Opened 16 years ago

Closed 15 years ago

#64 closed defect (fixed)

Booting 32-bit guest kernel

Reported by: broder Owned by: broder
Priority: minor Milestone: Public Beta
Component: xen Version:
Keywords: Cc:

Description (last modified by broder)

A 32-bit kernel, even with PAE enabled, kernel panics very early in the boot process. This makes it really annoying to convert a 32-bit install to a ParaVM without a wheelbarrow full of --try-harders.

I've asked a few times on irc.freenode.net/##xen, and so far nobody has any good ideas.

Attachments (1)

update-grub.diff (422 bytes) - added by broder 16 years ago.
Patch to cause update-grub to put both Xen and non-Xen kernels in /boot/grub/menu.lst

Download all attachments as: .zip

Change History (11)

comment:1 Changed 16 years ago by broder

  • Milestone set to Public Beta

comment:2 Changed 16 years ago by broder

I started looking through some of the pygrub source code. I can't tell everything that it's doing, but I can follow it through reading the partition table, finding the boot partition, and looking for the grub config file.

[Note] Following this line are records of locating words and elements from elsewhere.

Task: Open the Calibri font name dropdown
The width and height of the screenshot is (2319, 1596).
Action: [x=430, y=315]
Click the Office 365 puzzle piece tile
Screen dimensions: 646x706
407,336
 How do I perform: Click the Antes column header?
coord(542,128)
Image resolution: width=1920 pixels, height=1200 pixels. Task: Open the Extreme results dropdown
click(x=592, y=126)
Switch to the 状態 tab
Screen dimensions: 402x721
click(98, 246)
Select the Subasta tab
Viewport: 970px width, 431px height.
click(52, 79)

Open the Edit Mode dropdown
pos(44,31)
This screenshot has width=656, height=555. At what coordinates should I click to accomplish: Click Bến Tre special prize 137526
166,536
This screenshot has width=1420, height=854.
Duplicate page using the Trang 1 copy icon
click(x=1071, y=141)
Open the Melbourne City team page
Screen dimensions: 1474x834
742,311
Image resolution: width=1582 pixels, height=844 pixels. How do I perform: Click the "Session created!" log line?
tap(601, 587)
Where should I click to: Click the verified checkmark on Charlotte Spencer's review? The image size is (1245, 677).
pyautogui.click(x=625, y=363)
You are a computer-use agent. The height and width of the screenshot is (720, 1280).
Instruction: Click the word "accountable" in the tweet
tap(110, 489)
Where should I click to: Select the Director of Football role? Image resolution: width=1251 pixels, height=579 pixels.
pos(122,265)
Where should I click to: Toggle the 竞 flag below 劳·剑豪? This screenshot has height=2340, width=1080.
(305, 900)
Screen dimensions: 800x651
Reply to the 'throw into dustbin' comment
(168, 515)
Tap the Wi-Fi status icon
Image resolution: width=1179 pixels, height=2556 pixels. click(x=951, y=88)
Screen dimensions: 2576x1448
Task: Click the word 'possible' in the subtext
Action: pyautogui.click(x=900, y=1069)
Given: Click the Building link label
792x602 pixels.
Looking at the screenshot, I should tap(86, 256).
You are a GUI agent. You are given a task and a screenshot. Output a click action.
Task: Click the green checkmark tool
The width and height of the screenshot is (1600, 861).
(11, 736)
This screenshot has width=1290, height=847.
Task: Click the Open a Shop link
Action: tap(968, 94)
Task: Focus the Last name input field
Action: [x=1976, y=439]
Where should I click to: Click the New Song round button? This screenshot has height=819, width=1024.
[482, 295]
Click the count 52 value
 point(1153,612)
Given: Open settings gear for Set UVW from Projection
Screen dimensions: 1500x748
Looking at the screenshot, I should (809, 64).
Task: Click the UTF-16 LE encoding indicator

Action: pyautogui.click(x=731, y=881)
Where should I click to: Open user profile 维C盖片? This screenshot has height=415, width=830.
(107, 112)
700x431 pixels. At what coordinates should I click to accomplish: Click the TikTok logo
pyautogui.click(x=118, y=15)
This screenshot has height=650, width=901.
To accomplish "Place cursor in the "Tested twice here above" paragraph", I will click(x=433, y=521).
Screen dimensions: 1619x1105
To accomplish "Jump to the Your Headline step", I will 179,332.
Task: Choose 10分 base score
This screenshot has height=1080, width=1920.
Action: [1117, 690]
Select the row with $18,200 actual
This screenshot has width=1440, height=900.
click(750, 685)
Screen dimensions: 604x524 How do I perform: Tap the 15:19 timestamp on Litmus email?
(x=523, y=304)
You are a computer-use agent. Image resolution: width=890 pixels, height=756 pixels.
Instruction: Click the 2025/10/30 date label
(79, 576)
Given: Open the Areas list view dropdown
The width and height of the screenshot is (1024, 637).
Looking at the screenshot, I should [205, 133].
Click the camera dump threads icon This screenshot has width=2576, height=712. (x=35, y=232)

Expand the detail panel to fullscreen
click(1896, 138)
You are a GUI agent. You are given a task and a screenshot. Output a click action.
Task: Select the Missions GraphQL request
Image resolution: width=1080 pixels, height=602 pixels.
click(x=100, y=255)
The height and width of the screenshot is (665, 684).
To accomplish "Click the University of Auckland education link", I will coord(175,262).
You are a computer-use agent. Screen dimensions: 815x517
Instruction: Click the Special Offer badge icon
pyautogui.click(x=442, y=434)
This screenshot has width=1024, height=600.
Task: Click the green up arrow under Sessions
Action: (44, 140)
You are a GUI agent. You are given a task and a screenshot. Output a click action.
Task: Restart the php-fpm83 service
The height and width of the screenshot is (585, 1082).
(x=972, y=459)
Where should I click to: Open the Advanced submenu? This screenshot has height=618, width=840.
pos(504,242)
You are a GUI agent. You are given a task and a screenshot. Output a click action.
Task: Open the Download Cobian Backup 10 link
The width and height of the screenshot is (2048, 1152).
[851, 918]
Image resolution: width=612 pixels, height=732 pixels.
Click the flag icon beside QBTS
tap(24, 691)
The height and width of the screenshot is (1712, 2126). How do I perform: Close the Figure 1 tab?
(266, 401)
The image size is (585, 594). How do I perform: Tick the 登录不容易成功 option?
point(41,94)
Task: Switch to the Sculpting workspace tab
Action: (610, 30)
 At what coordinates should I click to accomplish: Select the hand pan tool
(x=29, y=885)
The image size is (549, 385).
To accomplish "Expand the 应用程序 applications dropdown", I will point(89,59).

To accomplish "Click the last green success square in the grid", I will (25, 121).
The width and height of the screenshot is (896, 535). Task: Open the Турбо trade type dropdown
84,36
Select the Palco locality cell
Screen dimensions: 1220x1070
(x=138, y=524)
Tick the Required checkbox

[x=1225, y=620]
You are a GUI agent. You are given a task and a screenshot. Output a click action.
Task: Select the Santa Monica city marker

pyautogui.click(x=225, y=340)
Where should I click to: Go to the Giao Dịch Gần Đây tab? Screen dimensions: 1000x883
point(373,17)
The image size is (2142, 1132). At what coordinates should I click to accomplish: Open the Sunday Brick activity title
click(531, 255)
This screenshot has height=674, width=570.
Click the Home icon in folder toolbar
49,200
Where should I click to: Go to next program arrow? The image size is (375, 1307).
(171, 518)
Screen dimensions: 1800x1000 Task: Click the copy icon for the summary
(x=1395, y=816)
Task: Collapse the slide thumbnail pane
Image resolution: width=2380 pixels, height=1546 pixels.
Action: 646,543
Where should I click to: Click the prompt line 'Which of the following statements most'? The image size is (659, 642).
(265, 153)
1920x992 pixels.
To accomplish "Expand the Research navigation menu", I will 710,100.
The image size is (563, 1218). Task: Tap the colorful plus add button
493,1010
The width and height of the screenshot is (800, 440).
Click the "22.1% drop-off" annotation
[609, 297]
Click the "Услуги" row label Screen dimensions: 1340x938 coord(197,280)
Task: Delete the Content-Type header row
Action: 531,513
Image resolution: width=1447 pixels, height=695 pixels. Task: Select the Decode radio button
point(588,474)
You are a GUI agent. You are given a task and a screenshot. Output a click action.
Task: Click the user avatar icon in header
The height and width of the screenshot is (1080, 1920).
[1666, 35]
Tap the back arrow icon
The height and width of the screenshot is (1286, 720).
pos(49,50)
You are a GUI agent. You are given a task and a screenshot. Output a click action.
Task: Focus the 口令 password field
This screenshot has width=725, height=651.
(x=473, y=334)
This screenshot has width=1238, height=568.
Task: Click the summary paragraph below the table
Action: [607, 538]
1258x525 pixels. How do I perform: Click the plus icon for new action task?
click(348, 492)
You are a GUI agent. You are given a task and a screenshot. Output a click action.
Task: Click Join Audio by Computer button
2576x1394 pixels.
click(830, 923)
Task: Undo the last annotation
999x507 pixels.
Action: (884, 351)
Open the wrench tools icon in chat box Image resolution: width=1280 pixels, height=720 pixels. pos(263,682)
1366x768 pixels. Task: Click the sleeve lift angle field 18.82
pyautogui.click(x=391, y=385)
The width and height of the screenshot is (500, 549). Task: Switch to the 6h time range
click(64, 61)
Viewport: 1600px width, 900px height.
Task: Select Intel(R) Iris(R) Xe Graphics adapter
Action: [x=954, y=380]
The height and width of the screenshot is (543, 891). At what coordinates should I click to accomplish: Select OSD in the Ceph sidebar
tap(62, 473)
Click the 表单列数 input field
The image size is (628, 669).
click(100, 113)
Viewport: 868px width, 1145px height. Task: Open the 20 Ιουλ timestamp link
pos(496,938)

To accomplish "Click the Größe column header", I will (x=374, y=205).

But...it doesn't seem to be finding the grub config file. Once it finds a partition, it calls out to a C library (libfsimage) which determines and parses the filesystem and returns files given a path. As best as I can tell, the library is broken. At the very least, it doesn't seem to be dealing well with the image for d_broder-test, whose first partition is /

comment:3 Changed 16 years ago by broder

Ok - I took a VM whose partition table pygrub could read, and I changed it into a ParaVM by installing the linux-image-2.6.22-14-xen package and manually frobbing /boot/grub/menu.lst so that it was the default. When I then try to boot the VM with a serial console, pygrub accurately reads the /boot/grub/menu.lst and prompts me for which kernel I want, and I select the xen one. I then get this:

Started domain d_fink
                     [72282.114945] PCI: Fatal: No config space access function found
[72282.238629] i8042.c: No controller found.
[72282.239719] Buffer I/O error on device hda, logical block 0
[72282.239745] BUG: unable to handle kernel paging request at virtual address a33e9cc4
[72282.239751]  printing eip:
[72282.239757] 0152c000 -> *pde = 00000000:00000000
[72282.239761] Oops: 0000 [#1]
[72282.239763] SMP 
[72282.239767] Modules linked in:
[72282.239772] CPU:    0
[72282.239773] EIP:    0061:[<c026e783>]    Not tainted VLI
[72282.239774] EFLAGS: 00010887   (2.6.22-14-xen #1)
[72282.239784] EIP is at blkif_int+0x63/0x1c0
[72282.239788] eax: d4009c00   ebx: c1076ba0   ecx: c03cf140   edx: 03000100
[72282.239792] esi: cf3e0000   edi: 00000000   ebp: c10ff0ac   esp: c03efec0
[72282.239796] ds: 007b   es: 007b   fs: 00d8  gs: 0000  ss: e021
[72282.239800] Process swapper (pid: 0, ti=c03ee000 task=c03bb1c0 task.ti=c03ee000)
[72282.239803] Stack: 00000205 c02398af 00000000 00000001 00000002 00000000 03000100 00000001 
[72282.239813]        c1076ba0 00000000 00000000 00000105 c014e384 c03e1680 00000105 00000000 
[72282.239822]        c03e16ac c014fc33 00008280 c03e1680 00000000 00000105 c0106e1b 0775369b 
[72282.239832] Call Trace:
[72282.239837]  [<c02398af>] add_timer_randomness+0x16f/0x190
[72282.239844]  [<c014e384>] handle_IRQ_event+0x24/0x80
[72282.239851]  [<c014fc33>] handle_level_irq+0x83/0x110
[72282.239856]  [<c0106e1b>] do_IRQ+0x3b/0x70
[72282.239861]  [<c02599f6>] evtchn_do_upcall+0xb6/0xf0
[72282.239867]  [<c01057a6>] hypervisor_callback+0x46/0x4e
[72282.239873]  [<c0108120>] xen_safe_halt+0xa0/0xf0
[72282.239878]  [<c0104361>] xen_idle+0x31/0x60
[72282.239883]  [<c01033f8>] cpu_idle+0x68/0xc0
[72282.239887]  [<c03f3ab5>] start_kernel+0x335/0x3d0
[72282.239893]  [<c03f31f0>] unknown_bootoption+0x0/0x260
[72282.239899]  =======================
[72282.239902] Code: 0c 0f 84 03 01 00 00 89 44 24 1c 8b 46 24 83 e8 01 23 44 24 1c 6b c0 6c 8d 68 40 03 6e 28 8b 55 00 69 c2 9c 00 00 00 89 54 24 18 <8b> 94 30 c4 00 00 00 8d 5c 30 58 89 54 24 08 80 7b 01 00 74 1a 
[72282.239947] EIP: [<c026e783>] blkif_int+0x63/0x1c0 SS:ESP e021:c03efec0
[72282.239954] Kernel panic - not syncing: Fatal exception in interrupt

Any of the kernel hackers have brilliant ideas?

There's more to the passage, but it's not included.